Data records:

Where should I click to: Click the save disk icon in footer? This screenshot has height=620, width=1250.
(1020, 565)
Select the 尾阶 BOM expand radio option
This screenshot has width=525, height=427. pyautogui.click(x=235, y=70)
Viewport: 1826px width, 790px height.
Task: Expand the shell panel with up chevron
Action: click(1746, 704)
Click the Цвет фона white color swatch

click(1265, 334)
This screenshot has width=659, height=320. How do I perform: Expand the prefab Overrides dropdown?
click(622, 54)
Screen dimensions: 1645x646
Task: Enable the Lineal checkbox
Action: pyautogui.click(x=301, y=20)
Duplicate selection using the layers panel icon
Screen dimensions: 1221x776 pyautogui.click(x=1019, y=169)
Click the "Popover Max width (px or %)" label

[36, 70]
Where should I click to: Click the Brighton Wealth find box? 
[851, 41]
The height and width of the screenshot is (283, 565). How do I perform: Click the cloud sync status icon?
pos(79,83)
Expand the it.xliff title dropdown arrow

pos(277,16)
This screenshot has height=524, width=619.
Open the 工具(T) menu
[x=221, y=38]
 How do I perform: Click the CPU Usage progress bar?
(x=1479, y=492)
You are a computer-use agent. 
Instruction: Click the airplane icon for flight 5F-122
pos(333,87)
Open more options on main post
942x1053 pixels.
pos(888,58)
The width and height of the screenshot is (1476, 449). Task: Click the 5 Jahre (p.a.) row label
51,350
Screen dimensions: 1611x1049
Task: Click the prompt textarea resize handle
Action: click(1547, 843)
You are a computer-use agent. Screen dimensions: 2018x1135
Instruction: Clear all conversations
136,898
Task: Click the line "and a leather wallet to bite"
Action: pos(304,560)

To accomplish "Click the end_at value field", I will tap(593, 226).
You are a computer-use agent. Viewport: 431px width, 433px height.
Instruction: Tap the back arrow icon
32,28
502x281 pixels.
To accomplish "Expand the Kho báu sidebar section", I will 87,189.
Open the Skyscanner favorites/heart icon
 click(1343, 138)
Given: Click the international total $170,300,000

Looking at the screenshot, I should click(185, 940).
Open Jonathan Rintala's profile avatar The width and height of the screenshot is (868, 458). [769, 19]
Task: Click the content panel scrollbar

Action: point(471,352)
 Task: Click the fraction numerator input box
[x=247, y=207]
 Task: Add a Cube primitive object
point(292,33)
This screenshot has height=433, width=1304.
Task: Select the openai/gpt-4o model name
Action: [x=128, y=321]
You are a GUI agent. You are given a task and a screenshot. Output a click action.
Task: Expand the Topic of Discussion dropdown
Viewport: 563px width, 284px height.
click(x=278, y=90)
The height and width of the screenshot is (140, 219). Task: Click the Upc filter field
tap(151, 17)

WHAT THE TASK REQUIRES =>
Retype every line of the records above exactly as they appear.

TASK SOLUTION =>
Where should I click to: Click the save disk icon in footer? This screenshot has height=620, width=1250.
(1020, 565)
Select the 尾阶 BOM expand radio option
This screenshot has width=525, height=427. pyautogui.click(x=235, y=70)
Viewport: 1826px width, 790px height.
Task: Expand the shell panel with up chevron
Action: click(1746, 704)
Click the Цвет фона white color swatch

click(1265, 334)
This screenshot has width=659, height=320. How do I perform: Expand the prefab Overrides dropdown?
click(622, 54)
Screen dimensions: 1645x646
Task: Enable the Lineal checkbox
Action: pyautogui.click(x=301, y=20)
Duplicate selection using the layers panel icon
Screen dimensions: 1221x776 pyautogui.click(x=1019, y=169)
Click the "Popover Max width (px or %)" label

[36, 70]
Where should I click to: Click the Brighton Wealth find box? 
[851, 41]
The height and width of the screenshot is (283, 565). How do I perform: Click the cloud sync status icon?
pos(79,83)
Expand the it.xliff title dropdown arrow

pos(277,16)
This screenshot has height=524, width=619.
Open the 工具(T) menu
[x=221, y=38]
 How do I perform: Click the CPU Usage progress bar?
(x=1479, y=492)
You are a computer-use agent. 
Instruction: Click the airplane icon for flight 5F-122
pos(333,87)
Open more options on main post
942x1053 pixels.
pos(888,58)
The width and height of the screenshot is (1476, 449). Task: Click the 5 Jahre (p.a.) row label
51,350
Screen dimensions: 1611x1049
Task: Click the prompt textarea resize handle
Action: click(1547, 843)
You are a computer-use agent. Screen dimensions: 2018x1135
Instruction: Clear all conversations
136,898
Task: Click the line "and a leather wallet to bite"
Action: pos(304,560)

To accomplish "Click the end_at value field", I will tap(593, 226).
You are a computer-use agent. Viewport: 431px width, 433px height.
Instruction: Tap the back arrow icon
32,28
502x281 pixels.
To accomplish "Expand the Kho báu sidebar section", I will 87,189.
Open the Skyscanner favorites/heart icon
 click(1343, 138)
Given: Click the international total $170,300,000

Looking at the screenshot, I should click(185, 940).
Open Jonathan Rintala's profile avatar The width and height of the screenshot is (868, 458). [769, 19]
Task: Click the content panel scrollbar

Action: point(471,352)
 Task: Click the fraction numerator input box
[x=247, y=207]
 Task: Add a Cube primitive object
point(292,33)
This screenshot has height=433, width=1304.
Task: Select the openai/gpt-4o model name
Action: [x=128, y=321]
You are a GUI agent. You are given a task and a screenshot. Output a click action.
Task: Expand the Topic of Discussion dropdown
Viewport: 563px width, 284px height.
click(x=278, y=90)
The height and width of the screenshot is (140, 219). Task: Click the Upc filter field
tap(151, 17)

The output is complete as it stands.